As we enter young adulthood our spatial boundaries dramatically increase, we move away from home, travel on our own and explore the places of our future lives. In fact, I would go as far as saying you’re identity becomes defined by the scope of your spatial experiences – how many students have maps on their wall proudly displaying pins of their travelling conquests. During this period, the desire to travel is high, the atlas becomes a manual of possibility. In the UK it’s become a middle class, western walkabout.
Into our middle age, the cartography starts to shrink, we ‘settle’ and ‘put down roots’. As we move towards old age – our personal cartographies shrink, sometimes to an impossibly small scale. My dad is currently occupying two rooms and a corridor (although in his mind he travels frequently by boat, train and plane), it is this limited map that he traces with his feet, caught in an ever-changing, always constant, space of frustration.
As we start to develop new technologies that augment our spatial existence – how we move, navigate and experience space – we need to be cognisant of the physiological and political ramifications their effects. This reminds me of Tom Loois’ project Blank Ways (via Adam), here Tom looks for the unexplored in our environments as spaces of mental calm. Our desire to explore is supported by the systems of telecommunications and geospatial surveillance.

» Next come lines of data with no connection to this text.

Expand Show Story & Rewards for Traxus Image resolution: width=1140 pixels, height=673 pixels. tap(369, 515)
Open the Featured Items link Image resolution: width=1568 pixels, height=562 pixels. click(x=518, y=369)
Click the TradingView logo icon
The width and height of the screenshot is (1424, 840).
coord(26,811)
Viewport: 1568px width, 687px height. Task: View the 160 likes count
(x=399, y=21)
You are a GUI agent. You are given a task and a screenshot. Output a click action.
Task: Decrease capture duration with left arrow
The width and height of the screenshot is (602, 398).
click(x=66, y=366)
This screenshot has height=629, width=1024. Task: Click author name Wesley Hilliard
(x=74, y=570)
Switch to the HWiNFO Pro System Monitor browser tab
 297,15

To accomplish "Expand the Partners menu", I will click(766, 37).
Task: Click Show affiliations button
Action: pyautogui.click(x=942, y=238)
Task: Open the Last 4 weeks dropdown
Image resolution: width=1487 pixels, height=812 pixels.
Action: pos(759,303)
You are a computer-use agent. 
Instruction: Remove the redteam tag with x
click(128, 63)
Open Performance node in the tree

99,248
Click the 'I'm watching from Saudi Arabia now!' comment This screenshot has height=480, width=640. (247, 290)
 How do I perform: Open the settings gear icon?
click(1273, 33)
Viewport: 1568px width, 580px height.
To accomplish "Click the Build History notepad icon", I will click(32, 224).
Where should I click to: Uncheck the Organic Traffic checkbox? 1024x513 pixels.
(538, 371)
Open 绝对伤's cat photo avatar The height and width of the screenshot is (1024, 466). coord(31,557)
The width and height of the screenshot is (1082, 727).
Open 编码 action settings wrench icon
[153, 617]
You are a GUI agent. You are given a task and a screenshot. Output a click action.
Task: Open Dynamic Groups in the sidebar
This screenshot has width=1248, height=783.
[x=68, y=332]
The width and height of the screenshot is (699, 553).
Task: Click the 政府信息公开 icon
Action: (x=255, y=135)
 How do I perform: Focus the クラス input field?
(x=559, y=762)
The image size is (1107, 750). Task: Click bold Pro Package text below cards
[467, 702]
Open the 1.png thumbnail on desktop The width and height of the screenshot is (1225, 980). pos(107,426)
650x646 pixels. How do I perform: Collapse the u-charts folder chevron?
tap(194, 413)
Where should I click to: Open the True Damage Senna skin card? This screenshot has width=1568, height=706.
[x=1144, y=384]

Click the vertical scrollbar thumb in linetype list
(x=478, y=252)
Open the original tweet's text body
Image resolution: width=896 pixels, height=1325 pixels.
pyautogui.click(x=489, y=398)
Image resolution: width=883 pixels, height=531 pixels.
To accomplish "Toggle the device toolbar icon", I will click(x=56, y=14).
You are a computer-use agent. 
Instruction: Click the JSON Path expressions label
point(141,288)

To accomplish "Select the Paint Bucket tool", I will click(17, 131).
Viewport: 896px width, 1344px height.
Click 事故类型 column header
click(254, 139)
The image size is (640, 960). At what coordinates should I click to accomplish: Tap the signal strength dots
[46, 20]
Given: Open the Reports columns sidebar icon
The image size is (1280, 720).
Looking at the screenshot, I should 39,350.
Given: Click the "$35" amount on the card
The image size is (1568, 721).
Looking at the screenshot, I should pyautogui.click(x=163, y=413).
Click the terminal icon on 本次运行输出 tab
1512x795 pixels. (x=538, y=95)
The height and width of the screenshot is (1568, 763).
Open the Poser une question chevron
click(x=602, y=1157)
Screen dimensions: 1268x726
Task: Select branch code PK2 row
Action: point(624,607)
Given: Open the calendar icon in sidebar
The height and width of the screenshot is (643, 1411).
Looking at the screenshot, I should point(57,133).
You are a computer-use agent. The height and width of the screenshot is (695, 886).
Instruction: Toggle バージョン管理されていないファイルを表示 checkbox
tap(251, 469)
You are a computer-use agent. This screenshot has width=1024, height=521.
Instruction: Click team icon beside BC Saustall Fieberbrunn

[image: Tom Loois, Blank Ways]
This poetic project opens up the undiscovered within our environments, it supports a move towards a fully-lived spatial practice. However, my continuing concern about locative media, is still present. How do we build systems of serendipity and openness on the structures of profit, capital and control? Will our spatial experience be neatly packaged and sold back to us, with adwords included, to commodify the space of our imaginations? How do we build technological systems to trace the networks of our personal cartographies without closing down the creative potency of the unknown?